WHAT YOU SHOULD DO —
Reproduce the records that follow exactly as they are written.

DATA UNDER STUDY —
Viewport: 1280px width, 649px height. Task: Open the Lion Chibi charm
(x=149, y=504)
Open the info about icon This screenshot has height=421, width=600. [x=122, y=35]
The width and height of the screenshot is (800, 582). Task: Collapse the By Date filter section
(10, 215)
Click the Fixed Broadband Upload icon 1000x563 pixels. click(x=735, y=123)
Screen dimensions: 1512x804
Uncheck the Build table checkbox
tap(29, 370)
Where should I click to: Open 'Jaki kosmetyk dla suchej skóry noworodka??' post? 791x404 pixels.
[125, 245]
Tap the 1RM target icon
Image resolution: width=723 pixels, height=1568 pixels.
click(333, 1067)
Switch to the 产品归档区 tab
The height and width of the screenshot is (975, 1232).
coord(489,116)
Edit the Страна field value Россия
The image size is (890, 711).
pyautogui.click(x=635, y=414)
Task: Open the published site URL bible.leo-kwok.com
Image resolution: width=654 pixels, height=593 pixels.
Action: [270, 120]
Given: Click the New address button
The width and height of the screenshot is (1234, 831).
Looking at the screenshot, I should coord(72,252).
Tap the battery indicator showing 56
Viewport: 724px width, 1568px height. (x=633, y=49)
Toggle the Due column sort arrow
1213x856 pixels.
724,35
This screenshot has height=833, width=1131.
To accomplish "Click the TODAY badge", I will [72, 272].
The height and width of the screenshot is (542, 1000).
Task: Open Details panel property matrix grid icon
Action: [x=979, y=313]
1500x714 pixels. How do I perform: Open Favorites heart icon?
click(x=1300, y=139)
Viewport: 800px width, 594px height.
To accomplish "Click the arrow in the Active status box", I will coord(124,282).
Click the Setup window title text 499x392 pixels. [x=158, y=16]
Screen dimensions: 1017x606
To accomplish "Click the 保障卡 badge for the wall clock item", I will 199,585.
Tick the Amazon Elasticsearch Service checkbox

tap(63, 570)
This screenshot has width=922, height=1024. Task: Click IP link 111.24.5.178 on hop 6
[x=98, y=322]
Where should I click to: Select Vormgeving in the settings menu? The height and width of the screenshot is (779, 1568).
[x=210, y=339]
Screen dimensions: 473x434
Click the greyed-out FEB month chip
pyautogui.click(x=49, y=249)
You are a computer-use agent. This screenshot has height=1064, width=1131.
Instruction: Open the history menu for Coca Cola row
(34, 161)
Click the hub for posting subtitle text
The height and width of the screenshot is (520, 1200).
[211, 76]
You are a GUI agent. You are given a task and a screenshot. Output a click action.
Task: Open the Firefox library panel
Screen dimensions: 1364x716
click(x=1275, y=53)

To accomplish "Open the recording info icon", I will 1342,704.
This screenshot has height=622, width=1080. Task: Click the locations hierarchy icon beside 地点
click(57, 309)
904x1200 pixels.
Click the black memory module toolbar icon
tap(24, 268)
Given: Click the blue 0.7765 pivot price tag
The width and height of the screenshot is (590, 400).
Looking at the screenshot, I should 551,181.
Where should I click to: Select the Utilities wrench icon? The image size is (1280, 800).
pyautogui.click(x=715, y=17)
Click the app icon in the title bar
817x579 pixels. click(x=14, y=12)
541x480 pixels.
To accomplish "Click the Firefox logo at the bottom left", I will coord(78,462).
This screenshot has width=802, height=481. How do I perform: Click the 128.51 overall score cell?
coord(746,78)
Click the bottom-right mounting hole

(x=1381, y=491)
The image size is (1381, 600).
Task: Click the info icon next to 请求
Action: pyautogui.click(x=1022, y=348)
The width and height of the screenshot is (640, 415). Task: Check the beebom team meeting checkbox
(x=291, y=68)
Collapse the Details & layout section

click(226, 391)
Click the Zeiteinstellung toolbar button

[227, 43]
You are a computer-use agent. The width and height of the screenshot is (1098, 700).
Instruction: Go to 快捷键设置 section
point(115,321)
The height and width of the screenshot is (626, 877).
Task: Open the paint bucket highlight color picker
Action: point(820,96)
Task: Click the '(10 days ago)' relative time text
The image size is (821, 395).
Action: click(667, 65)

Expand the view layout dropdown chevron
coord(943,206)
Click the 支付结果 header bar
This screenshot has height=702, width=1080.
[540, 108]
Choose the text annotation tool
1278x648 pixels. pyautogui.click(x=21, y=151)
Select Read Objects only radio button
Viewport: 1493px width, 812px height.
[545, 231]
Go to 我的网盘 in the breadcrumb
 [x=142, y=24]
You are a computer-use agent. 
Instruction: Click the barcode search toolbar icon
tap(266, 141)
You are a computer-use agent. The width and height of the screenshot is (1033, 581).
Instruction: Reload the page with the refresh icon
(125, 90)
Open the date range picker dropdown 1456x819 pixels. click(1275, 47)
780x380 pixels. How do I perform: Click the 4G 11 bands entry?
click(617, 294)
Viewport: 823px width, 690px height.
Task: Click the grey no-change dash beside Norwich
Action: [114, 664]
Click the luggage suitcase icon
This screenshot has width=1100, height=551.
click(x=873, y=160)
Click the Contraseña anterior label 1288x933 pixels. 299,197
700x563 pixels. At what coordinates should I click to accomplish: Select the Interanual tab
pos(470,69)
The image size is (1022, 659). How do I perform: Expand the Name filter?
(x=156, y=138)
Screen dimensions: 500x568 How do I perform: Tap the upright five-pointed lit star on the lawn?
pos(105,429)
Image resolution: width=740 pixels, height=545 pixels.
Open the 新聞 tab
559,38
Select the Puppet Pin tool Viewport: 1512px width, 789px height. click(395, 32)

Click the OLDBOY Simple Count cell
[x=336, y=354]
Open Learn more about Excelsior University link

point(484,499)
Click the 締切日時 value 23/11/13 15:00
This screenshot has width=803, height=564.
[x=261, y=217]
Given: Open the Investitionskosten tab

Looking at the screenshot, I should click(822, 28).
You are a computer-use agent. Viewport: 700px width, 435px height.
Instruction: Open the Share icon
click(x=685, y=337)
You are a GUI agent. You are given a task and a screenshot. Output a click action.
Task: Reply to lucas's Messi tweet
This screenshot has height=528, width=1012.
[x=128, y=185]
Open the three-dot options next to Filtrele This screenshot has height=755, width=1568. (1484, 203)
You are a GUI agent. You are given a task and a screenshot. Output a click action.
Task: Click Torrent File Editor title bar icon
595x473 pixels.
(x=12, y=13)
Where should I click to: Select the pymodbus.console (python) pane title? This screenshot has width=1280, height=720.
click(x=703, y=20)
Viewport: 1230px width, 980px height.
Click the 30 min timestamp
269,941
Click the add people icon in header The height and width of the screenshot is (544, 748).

ANSWER SPACE —
Viewport: 1280px width, 649px height. Task: Open the Lion Chibi charm
(x=149, y=504)
Open the info about icon This screenshot has height=421, width=600. [x=122, y=35]
The width and height of the screenshot is (800, 582). Task: Collapse the By Date filter section
(10, 215)
Click the Fixed Broadband Upload icon 1000x563 pixels. click(x=735, y=123)
Screen dimensions: 1512x804
Uncheck the Build table checkbox
tap(29, 370)
Where should I click to: Open 'Jaki kosmetyk dla suchej skóry noworodka??' post? 791x404 pixels.
[125, 245]
Tap the 1RM target icon
Image resolution: width=723 pixels, height=1568 pixels.
click(333, 1067)
Switch to the 产品归档区 tab
The height and width of the screenshot is (975, 1232).
coord(489,116)
Edit the Страна field value Россия
The image size is (890, 711).
pyautogui.click(x=635, y=414)
Task: Open the published site URL bible.leo-kwok.com
Image resolution: width=654 pixels, height=593 pixels.
Action: [270, 120]
Given: Click the New address button
The width and height of the screenshot is (1234, 831).
Looking at the screenshot, I should coord(72,252).
Tap the battery indicator showing 56
Viewport: 724px width, 1568px height. (x=633, y=49)
Toggle the Due column sort arrow
1213x856 pixels.
724,35
This screenshot has height=833, width=1131.
To accomplish "Click the TODAY badge", I will [72, 272].
The height and width of the screenshot is (542, 1000).
Task: Open Details panel property matrix grid icon
Action: [x=979, y=313]
1500x714 pixels. How do I perform: Open Favorites heart icon?
click(x=1300, y=139)
Viewport: 800px width, 594px height.
To accomplish "Click the arrow in the Active status box", I will coord(124,282).
Click the Setup window title text 499x392 pixels. [x=158, y=16]
Screen dimensions: 1017x606
To accomplish "Click the 保障卡 badge for the wall clock item", I will 199,585.
Tick the Amazon Elasticsearch Service checkbox

tap(63, 570)
This screenshot has width=922, height=1024. Task: Click IP link 111.24.5.178 on hop 6
[x=98, y=322]
Where should I click to: Select Vormgeving in the settings menu? The height and width of the screenshot is (779, 1568).
[x=210, y=339]
Screen dimensions: 473x434
Click the greyed-out FEB month chip
pyautogui.click(x=49, y=249)
You are a computer-use agent. This screenshot has height=1064, width=1131.
Instruction: Open the history menu for Coca Cola row
(34, 161)
Click the hub for posting subtitle text
The height and width of the screenshot is (520, 1200).
[211, 76]
You are a GUI agent. You are given a task and a screenshot. Output a click action.
Task: Open the Firefox library panel
Screen dimensions: 1364x716
click(x=1275, y=53)

To accomplish "Open the recording info icon", I will 1342,704.
This screenshot has height=622, width=1080. Task: Click the locations hierarchy icon beside 地点
click(57, 309)
904x1200 pixels.
Click the black memory module toolbar icon
tap(24, 268)
Given: Click the blue 0.7765 pivot price tag
The width and height of the screenshot is (590, 400).
Looking at the screenshot, I should 551,181.
Where should I click to: Select the Utilities wrench icon? The image size is (1280, 800).
pyautogui.click(x=715, y=17)
Click the app icon in the title bar
817x579 pixels. click(x=14, y=12)
541x480 pixels.
To accomplish "Click the Firefox logo at the bottom left", I will coord(78,462).
This screenshot has width=802, height=481. How do I perform: Click the 128.51 overall score cell?
coord(746,78)
Click the bottom-right mounting hole

(x=1381, y=491)
The image size is (1381, 600).
Task: Click the info icon next to 请求
Action: pyautogui.click(x=1022, y=348)
The width and height of the screenshot is (640, 415). Task: Check the beebom team meeting checkbox
(x=291, y=68)
Collapse the Details & layout section

click(226, 391)
Click the Zeiteinstellung toolbar button

[227, 43]
You are a computer-use agent. The width and height of the screenshot is (1098, 700).
Instruction: Go to 快捷键设置 section
point(115,321)
The height and width of the screenshot is (626, 877).
Task: Open the paint bucket highlight color picker
Action: point(820,96)
Task: Click the '(10 days ago)' relative time text
The image size is (821, 395).
Action: click(667, 65)

Expand the view layout dropdown chevron
coord(943,206)
Click the 支付结果 header bar
This screenshot has height=702, width=1080.
[540, 108]
Choose the text annotation tool
1278x648 pixels. pyautogui.click(x=21, y=151)
Select Read Objects only radio button
Viewport: 1493px width, 812px height.
[545, 231]
Go to 我的网盘 in the breadcrumb
 [x=142, y=24]
You are a computer-use agent. 
Instruction: Click the barcode search toolbar icon
tap(266, 141)
You are a computer-use agent. The width and height of the screenshot is (1033, 581).
Instruction: Reload the page with the refresh icon
(125, 90)
Open the date range picker dropdown 1456x819 pixels. click(1275, 47)
780x380 pixels. How do I perform: Click the 4G 11 bands entry?
click(617, 294)
Viewport: 823px width, 690px height.
Task: Click the grey no-change dash beside Norwich
Action: [114, 664]
Click the luggage suitcase icon
This screenshot has width=1100, height=551.
click(x=873, y=160)
Click the Contraseña anterior label 1288x933 pixels. 299,197
700x563 pixels. At what coordinates should I click to accomplish: Select the Interanual tab
pos(470,69)
The image size is (1022, 659). How do I perform: Expand the Name filter?
(x=156, y=138)
Screen dimensions: 500x568 How do I perform: Tap the upright five-pointed lit star on the lawn?
pos(105,429)
Image resolution: width=740 pixels, height=545 pixels.
Open the 新聞 tab
559,38
Select the Puppet Pin tool Viewport: 1512px width, 789px height. click(395, 32)

Click the OLDBOY Simple Count cell
[x=336, y=354]
Open Learn more about Excelsior University link

point(484,499)
Click the 締切日時 value 23/11/13 15:00
This screenshot has width=803, height=564.
[x=261, y=217]
Given: Open the Investitionskosten tab

Looking at the screenshot, I should click(822, 28).
You are a computer-use agent. Viewport: 700px width, 435px height.
Instruction: Open the Share icon
click(x=685, y=337)
You are a GUI agent. You are given a task and a screenshot. Output a click action.
Task: Reply to lucas's Messi tweet
This screenshot has height=528, width=1012.
[x=128, y=185]
Open the three-dot options next to Filtrele This screenshot has height=755, width=1568. (1484, 203)
You are a GUI agent. You are given a task and a screenshot. Output a click action.
Task: Click Torrent File Editor title bar icon
595x473 pixels.
(x=12, y=13)
Where should I click to: Select the pymodbus.console (python) pane title? This screenshot has width=1280, height=720.
click(x=703, y=20)
Viewport: 1230px width, 980px height.
Click the 30 min timestamp
269,941
Click the add people icon in header The height and width of the screenshot is (544, 748).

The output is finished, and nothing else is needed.